Excerpted records:
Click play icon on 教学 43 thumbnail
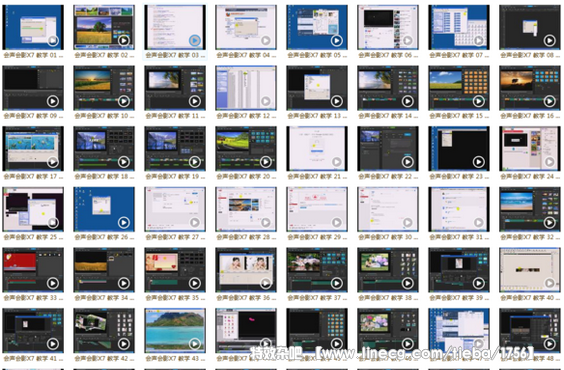Viewport: 564px width, 370px height. click(x=195, y=344)
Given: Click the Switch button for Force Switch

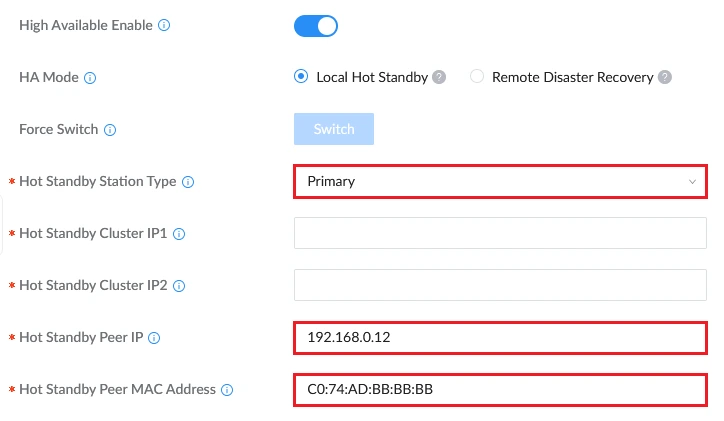Looking at the screenshot, I should [334, 129].
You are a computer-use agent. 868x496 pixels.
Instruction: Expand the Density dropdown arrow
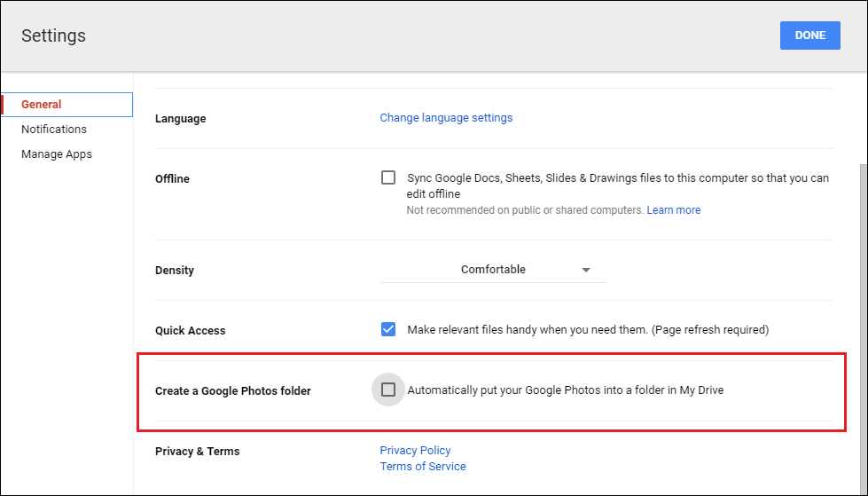click(x=585, y=271)
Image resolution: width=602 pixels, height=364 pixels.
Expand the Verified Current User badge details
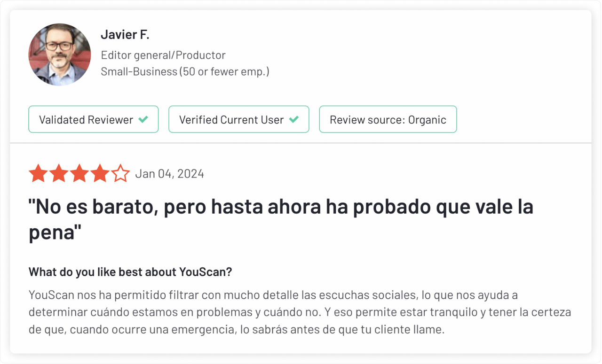(238, 119)

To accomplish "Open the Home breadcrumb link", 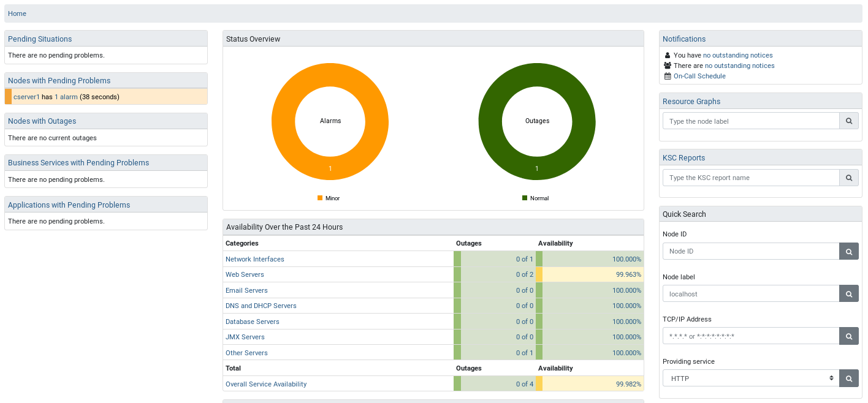I will (x=17, y=13).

Problem description:
Only the lines between the one with "Given: Click the" and the one with "Image resolution: width=602", those two included, get copied from the material above. Keep it exact and free of pictures.

Result of the task:
Given: Click the Switch button for Force Switch

Looking at the screenshot, I should [334, 129].
You are a computer-use agent. 868x496 pixels.
Instruction: Expand the Density dropdown arrow
click(x=585, y=271)
Image resolution: width=602 pixels, height=364 pixels.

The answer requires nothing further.